发酵结束后,经检测发酵液中丁醇、丙酮及乙醇的产量分别为10.714g/L、4.918g/L及1.7g/L,溶剂总产量为17.332g/L。
比较例2
处理流程及操作条件同比较例1,不同之处在于:采用CN201410731297.9所述的拜氏梭菌(Clostridium beijerinckii)CM20为发酵菌。发酵96h结束后,经检测发酵液中丁醇、丙酮及乙醇的产量分别为11.358g/L、5.297g/L及2.1g/L,溶剂总产量为18.755g/L。
比较例3
处理流程及操作条件同文献“甘薯渣同步糖化发酵生产酒精的工艺优化”所述。不同在于采用玉米淀粉,加入耐高温α-淀粉酶后混匀,置于恒温水浴摇床液化,液化后冷却至 30℃,调节 pH 值为4,培养基采用P2培养基的配方,加入糖化酶和丁醇发酵菌(Clostridium acetobutylicum 824或Clostridium beijerinckii CM20),静置发酵。

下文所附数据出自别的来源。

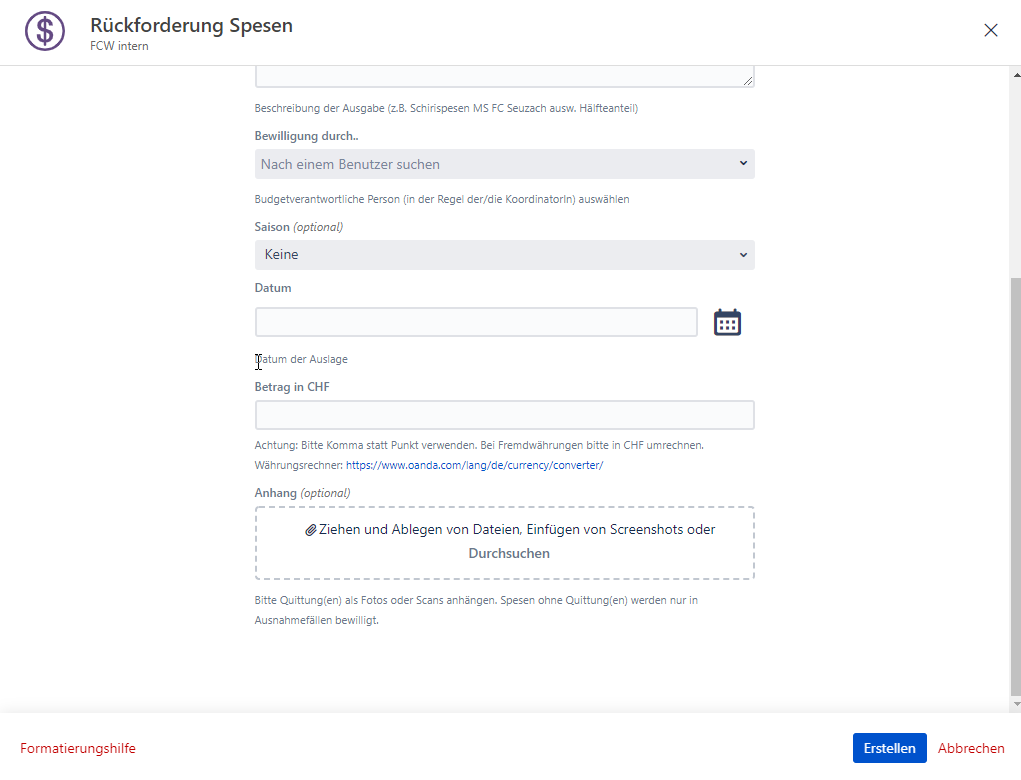This screenshot has width=1021, height=780.
Task: Open the oanda currency converter link
Action: tap(474, 465)
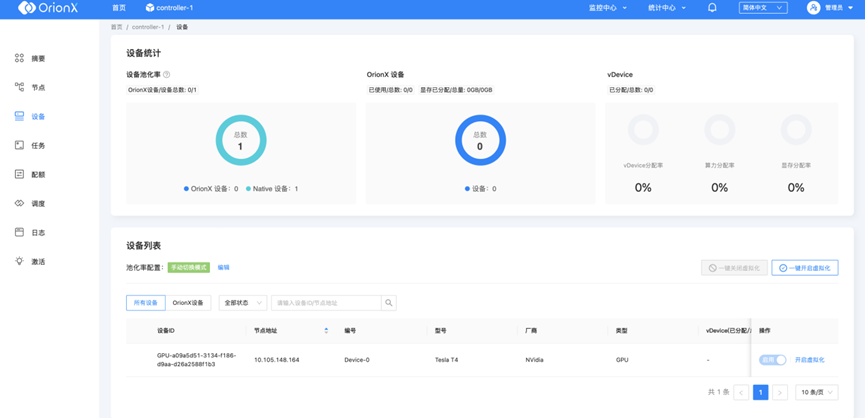Open the 监控中心 menu
865x418 pixels.
(608, 8)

该体系需要调节pH 值为糖化适宜pH,然而由于菌种本身性质及产物的不同,发酵120h后,Clostridium acetobutylicum 824或Clostridium beijerinckii CM20菌株几乎没有生长,发酵液中溶剂总产量几乎为零。由此可见,适用于酵母菌发酵酒精的同步糖化发酵体系并不适用于丁醇发酵菌。